Where does Africa fit in the scenario of the insane, aggressive Bush doctrine?
A Sept. 18 New York Times article headlined U.S. Moves Commandos to
East Africa to Pursue Al Qaeda in Yemen
reported that hundreds of
U.S. Special Operations forces have been quietly
stationed at a
military base in Djibouti, a former French colony located where the
Red Sea intercepts the Gulf of Aden. Along with these Special Forces,
there is also a U.S. assault ship, the Belleau Wood, off the Horn of
Africa facing Yemen to pursue whoever caused the blast on the USS Cole
a few years ago.
The following day the New York Times ran a front page article
headlined In Quietly Courting Africa, U.S. Likes the Dowry.
And
what might that dowry be? Oil, oil and more oil. This outrageous
admission cannot be separated from the growing U.S. military presence
in East Africa—which is an integral part of the U.S. military
build-up against Iraq—or from Secretary of State Colin
Powell’s recent trip to Africa, where he visited Angola and
Gabon, two oil-producing countries. Nor can it be separated from the
recent announcement that Bush plans a major visit to Africa next year.
Ever since Sept. 11, 2001, the Bush administration has sought venues other than the Middle East for getting oil reserves. This is based on the mounting social instability of their puppet regimes, especially Saudi Arabia. And now, with the United States just itching to invade Iraq, home to 10 percent of the world’s oil reserves, Washington has once again set its sights on Africa. The aim is not only to get their hands on more oil but to expand their oil-importing markets.

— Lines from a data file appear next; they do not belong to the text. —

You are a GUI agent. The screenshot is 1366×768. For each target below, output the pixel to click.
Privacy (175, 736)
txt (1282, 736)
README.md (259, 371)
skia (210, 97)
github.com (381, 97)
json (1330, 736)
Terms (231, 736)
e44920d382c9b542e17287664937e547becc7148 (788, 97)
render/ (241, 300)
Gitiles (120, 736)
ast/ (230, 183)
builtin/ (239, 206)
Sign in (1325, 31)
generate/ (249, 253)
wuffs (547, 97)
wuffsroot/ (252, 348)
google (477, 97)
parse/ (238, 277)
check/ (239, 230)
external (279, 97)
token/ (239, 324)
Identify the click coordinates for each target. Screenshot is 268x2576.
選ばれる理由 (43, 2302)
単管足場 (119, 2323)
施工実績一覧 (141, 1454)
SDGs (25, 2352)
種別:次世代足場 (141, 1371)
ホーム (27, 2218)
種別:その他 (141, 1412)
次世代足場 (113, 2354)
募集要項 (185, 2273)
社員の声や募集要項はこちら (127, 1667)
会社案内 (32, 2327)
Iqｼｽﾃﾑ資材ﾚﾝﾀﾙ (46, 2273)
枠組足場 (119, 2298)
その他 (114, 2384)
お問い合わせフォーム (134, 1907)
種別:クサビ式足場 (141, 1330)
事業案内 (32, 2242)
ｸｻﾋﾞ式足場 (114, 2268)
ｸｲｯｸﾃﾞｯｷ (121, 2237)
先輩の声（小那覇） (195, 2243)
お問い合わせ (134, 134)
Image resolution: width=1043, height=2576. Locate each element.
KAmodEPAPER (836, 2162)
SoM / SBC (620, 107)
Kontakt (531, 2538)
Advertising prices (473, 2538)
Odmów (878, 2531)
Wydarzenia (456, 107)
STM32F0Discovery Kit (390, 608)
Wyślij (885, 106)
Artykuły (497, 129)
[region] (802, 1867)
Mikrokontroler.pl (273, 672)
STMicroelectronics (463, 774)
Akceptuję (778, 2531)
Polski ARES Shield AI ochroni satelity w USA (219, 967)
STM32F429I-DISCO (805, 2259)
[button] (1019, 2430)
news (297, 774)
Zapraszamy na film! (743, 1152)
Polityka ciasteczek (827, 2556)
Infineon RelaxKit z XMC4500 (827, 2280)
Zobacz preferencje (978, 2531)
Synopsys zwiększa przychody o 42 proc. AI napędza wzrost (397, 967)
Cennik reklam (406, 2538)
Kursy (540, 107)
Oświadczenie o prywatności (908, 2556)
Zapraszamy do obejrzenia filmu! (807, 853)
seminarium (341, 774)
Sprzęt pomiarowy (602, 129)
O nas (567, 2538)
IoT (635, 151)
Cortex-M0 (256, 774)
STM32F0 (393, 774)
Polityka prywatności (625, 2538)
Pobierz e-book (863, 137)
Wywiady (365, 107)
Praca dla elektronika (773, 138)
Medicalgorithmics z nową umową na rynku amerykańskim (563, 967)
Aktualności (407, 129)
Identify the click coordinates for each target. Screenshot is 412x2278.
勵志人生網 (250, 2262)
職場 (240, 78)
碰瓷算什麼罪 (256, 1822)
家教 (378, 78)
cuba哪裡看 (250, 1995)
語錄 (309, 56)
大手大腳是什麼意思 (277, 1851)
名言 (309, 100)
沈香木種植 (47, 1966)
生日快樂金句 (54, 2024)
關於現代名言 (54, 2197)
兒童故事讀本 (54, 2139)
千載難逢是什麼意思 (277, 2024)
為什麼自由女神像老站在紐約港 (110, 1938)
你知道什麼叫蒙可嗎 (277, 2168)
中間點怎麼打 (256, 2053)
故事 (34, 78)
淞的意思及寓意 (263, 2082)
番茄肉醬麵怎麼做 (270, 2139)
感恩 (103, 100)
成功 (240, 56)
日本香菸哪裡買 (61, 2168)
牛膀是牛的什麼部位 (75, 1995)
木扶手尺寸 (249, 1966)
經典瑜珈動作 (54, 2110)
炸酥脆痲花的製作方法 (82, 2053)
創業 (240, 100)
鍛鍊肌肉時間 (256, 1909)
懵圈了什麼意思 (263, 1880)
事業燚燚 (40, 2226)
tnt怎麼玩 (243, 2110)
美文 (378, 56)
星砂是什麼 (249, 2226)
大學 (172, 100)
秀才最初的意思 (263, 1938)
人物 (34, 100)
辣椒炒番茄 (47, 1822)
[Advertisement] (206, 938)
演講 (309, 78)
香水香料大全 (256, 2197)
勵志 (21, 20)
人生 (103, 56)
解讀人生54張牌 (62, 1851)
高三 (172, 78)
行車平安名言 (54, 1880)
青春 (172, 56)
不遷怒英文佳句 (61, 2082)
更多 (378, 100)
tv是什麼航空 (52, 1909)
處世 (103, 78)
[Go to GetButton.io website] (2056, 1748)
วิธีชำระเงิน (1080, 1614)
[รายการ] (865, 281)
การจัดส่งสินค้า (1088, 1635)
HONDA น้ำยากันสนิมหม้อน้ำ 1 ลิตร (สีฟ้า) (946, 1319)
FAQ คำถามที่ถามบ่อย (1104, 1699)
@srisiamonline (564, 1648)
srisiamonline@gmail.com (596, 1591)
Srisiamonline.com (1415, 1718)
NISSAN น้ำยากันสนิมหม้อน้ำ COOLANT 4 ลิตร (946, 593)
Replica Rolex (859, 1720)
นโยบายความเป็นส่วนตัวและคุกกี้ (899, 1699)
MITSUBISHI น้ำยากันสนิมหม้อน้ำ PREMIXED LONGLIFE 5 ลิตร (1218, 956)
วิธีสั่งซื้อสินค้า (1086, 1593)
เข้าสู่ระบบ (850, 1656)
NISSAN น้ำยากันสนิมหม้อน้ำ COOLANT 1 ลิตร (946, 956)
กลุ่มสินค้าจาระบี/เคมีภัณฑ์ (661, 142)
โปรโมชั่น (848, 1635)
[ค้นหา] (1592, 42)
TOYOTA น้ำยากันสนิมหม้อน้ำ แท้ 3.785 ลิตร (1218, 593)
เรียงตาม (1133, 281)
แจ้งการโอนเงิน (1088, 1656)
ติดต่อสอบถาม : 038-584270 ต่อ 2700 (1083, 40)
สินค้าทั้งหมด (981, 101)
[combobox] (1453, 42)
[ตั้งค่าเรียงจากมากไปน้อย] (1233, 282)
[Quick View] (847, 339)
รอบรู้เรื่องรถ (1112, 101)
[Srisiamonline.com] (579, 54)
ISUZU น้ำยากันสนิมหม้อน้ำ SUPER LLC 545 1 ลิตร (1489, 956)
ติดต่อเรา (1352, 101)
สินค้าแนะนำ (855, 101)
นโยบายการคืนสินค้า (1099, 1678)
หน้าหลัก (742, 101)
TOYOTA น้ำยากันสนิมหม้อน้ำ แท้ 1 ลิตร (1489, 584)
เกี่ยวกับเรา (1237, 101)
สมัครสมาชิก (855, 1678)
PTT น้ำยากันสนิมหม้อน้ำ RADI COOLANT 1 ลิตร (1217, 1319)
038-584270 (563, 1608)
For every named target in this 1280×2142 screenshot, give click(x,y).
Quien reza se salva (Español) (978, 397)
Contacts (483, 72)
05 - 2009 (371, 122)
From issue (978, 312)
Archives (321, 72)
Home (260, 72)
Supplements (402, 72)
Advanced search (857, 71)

Thirty-three out of the 41 countries categorized by the World Bank as
Heavy Indebted Poor Countries
are in Africa. The total African
debt owed to the International Monetary Fund and World Bank is an
estimated $350 billion. One-fourth of Africa’s export earnings
go to pay off the debt.
There is a debt owed not by the African people but by the banks and imperialism. They owe a long overdue debt to the African people. The $350 billion, with no political strings attached, should go toward rebuilding Africa—including health care, education, housing, food production, transportation, etc.
African women are playing a leadership role in forwarding the class struggle. Women have been in the forefront of the national liberation movements and the struggle for socialism from the Russian Revolution to the revolutions in Vietnam, Cuba and China—and Africa is no exception.
Nigeria is the world’s sixth-largest exporter of oil, the
fifth-largest supplier of oil to the United States. Imperialism has
intervened many times in regime changes
in Africa by
Balkanization
—breaking up bigger countries into weaker,
smaller states. During the 1960s the United States provoked a civil
war that led to a breakaway of the mineral-rich Biafra region.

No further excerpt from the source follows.